Association Stendhal et des amis du musée

Stendhal de Grenoble

Au Musée Stendhal

Soirée littéraire préparée par Françoise Bertrand

Présentation et lectures d’extraits de mémoires et de biographies de Stendhal, Caulaincourt, Philippe de Ségur, Las Cases, etc...

Appartement Gagnon
20, Grande rue à Grenoble

 

Mémoires de la campagne de Russie

La campagne de Russie (1812-1813) continue de hanter les mémoires, et pas seulement en France contrairement à ce que l’on pourrait penser, mais dans toute l’Europe. Défaites pour les uns, évènement fondateur de la nation pour la Russie, avènement d’une suprématie planétaire pour l’Empire britannique, éclosion des nationalismes pour tous les peuples.
La première moitié du XIXème siècle verra fleurir les mémoires de ceux qui l’ont vécu et cela pour la plus grande fascination de cette nouvelle génération de romantiques qui, vivant sous “l’éteignoir”, ne rêvent que de cette épopée de géants. Ainsi Julien Sorel.
Stendhal a été l’un de ces mémorialistes. Nous l’évoquerons bien sûr, mais aussi bien d’autres, moins connus et pourtant passionnants.

 

2017 04 11 campagne de Russie

 

Une bataille retentissante

L’émotion était palpable dans le grand salon, bondé, de l’appartement Gagnon à la lecture poignante de ces textes graves, souvent horribles, sur cette campagne menée par Napoléon avec près de 600.000 soldats recrutés dans pas moins de 20 nations.
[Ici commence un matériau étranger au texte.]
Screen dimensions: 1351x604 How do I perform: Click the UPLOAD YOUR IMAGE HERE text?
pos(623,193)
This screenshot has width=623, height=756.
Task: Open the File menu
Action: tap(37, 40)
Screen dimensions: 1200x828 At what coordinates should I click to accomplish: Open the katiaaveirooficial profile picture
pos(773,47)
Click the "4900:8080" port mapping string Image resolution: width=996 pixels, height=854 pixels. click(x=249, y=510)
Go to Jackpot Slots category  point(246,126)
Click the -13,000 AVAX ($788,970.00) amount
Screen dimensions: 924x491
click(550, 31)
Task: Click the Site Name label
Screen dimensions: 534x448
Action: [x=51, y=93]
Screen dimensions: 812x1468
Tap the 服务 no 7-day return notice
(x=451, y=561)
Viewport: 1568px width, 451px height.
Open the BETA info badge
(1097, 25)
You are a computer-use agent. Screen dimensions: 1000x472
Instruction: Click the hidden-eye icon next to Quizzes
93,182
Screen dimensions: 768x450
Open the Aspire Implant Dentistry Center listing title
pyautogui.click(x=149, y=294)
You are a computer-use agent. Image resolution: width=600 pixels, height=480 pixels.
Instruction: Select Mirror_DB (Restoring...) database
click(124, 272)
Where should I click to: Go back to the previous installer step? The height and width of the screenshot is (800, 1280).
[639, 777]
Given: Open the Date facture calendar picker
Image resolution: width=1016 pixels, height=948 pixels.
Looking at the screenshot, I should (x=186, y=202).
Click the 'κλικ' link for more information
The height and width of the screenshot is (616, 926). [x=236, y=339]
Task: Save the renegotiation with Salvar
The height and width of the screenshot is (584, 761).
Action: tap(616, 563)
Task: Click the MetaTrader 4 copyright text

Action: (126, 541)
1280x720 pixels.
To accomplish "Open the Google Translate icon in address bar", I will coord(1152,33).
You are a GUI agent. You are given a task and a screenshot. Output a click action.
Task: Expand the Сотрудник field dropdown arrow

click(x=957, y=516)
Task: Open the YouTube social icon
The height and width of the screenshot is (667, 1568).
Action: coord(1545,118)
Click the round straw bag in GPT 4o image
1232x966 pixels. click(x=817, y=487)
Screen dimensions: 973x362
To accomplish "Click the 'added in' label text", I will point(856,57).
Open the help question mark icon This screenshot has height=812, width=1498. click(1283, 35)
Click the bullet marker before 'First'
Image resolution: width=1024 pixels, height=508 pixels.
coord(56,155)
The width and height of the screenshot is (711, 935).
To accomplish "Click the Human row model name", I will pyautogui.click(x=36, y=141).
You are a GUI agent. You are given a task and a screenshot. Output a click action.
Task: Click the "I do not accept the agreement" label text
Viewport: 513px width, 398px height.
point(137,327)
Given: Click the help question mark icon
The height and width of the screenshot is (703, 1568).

Trente mille hommes seulement repasseront le fleuve Niémen… Les textes sélectionnés par Françoise Bertrand étaient variés et comprenaient même la digression de Balzac dans son roman Le médecin de campagne où un ancien grognard raconte, à la veillée, dans une grange, sa campagne de Russie avec une verve, un langage populaire très imagé, distillant cependant une ironie mordante à l’égard de certains acteurs de « l’épopée » et surtout une belle illustration de la fabrication du mythe. Tous les lecteurs furent excellents et surent nous immerger dans cette bataille retentissante. 

Heureusement le chant martial de Béranger entonné par Jean-Louis Reymond en guise de conclusion a permis de finir la soirée sur une note un peu plus gaie.